Cassandra Louise Ellis is the human behind Be With Cassandra. Check out what Cassandra is up to right now.
Cassandra is learning how to reveal more about herself. She'll start with sharing a few things other people have said about her to ease herself in. A client recently shared that Cassandra is amazing at supporting the client's creative process without intruding on the client's creativity. Another client has called Cassandra a Swiss army knife.
Cassandra absolutely loves teaching herself new technologies and then being able to turn around and guide someone else in how to learn how to use the tech. She also loves learning through observation, inquiry, and reflection. If she's in an environment that welcomes questions, moments of reflection, and diving into research rabbit holes, she will unfurl all of her skills and help everyone in the environment improve their own skills (because asking the right questions, reflective processes, and researching are often the three R's along the way to imp-rrr-ovement – this is not a tested theory but a working hypothesis!).
That's all for now about Cassandra.
Check out Cassandra's LinkedIn for more work experience.
What about Be With Cassandra?
Be With Cassandra initiates experiments in change and belonging, held by nature.

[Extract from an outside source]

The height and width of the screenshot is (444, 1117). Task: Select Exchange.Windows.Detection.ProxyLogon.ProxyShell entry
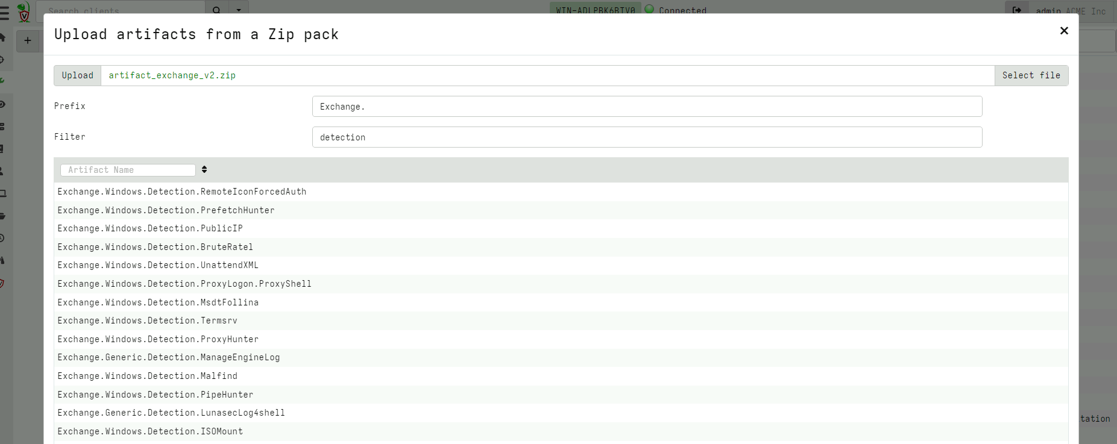point(184,284)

These experiments include Moment of Slow, Supportive Spiral, Creative Partnerships and so many more.
Why is change important to Be With Cassandra?
Transitions fascinate Cassandra.
Whether it's witnessing a child shifting from playing on the playground to getting into the car to go home, experiencing societal upheavals, or pivoting from one career to another, each transitional experience--each change--brings abundant wisdom and knowledge to us.
Living through COVID pandemic was the push Cassandra needed to delve into learning with and about change in all its forms. So much goodness can arise when we stretch and strengthen our muscles to be with change rather than allow habitual patterning and fear to unconsciously guide us to resisting change.
Why is belonging important to Be With Cassandra?
Often, Cassandra oscillates between the feelings of loneliness and of deep interconnectedness. She wonders why this is so for her--and many others.
Multiple studies have been conducted about the 'loneliness epidemic' taking hold of our current society, particularly in the United States of America. Living within an American perspective, Cassandra witnesses the dismal lack of a social safety net when she drives past encampments of unhoused neighbors in Seattle or walks past stressed out parents stuck in the endless loop of working long hours to pay for expensive childcare.
Belonging comes in many forms--belonging to yourself and your body, belonging to your home and family, belonging to your place, belonging to a community or organization, belonging to our Earth Mother. Cassandra experiments with both the micro (the individual, the family unit) and the macro (the societal, the planetary) of belonging.
We step in and out of groups of all sorts (a class, a grade in school, a learning environment, a friend group, a company, a neighborhood, a city) our entire lives and often move through it quite unconsciously.
Why not become more aware of our movements between and amongst different realms of belonging?
Why is nature important to Be With Cassandra?
Nature reminds Cassandra of both the concept of change and the concept of belonging--and urges Cassandra to remember that change and belonging are not mere concepts but alive, fecund experiences!
Nature reminds Cassandra that she--and you reading this page right now--are also nature. Cassandra's experiments in change and belonging are nourished by nature in all her forms--by visiting the decomposing owl in the nearby forest, by witnessing the hummingbirds drink flower nectar out beyond her desk window, by moving with the circadian rhythms of the day and the infradian rhythms of the month, and so many more.